Cadman became proverbial for being the low-profile member for a blue-ribbon seat, and his narrow win in a preselection vote before the 2004 election appeared to be owed to an understanding that he would not seek another term in 2007. He nonetheless threw his hat into the ring once again, but withdrew on the day of the vote as it had become obvious to all that he faced defeat from 30-year-old Alex Hawke, who had worked as an electorate officer and adviser to various federal and state MPs while acquiring a fearsome reputation as an influential party numbers man. One of his employers had been state upper house MP David Clarke, a leading figure in the party’s Right faction, and had often been described as his protégé. However, a momentous split between the two in 2009 left Hawke as a leader of a faction that has lately been known as the “Centre Right”, which has recently dominated the party in alliance with the moderates.
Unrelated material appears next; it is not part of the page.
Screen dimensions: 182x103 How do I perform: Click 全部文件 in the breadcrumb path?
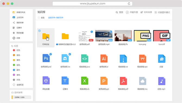tap(52, 18)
Despite his factional clout, promotion within the parliamentary party was a long time coming. He finally reached the front bench upon Malcolm Turnbull’s ascension to the prime ministership in September 2015 as Assistant Minister to the Treasurer, placing him on an equivalent footing to those who had hitherto held the abolished title of paralimentary secretary. Despite this, Hawke had been on a small list of Liberals whose loyalties were rated as “uncertain” by The Australian at the time of Turnbull’s leadership challenge.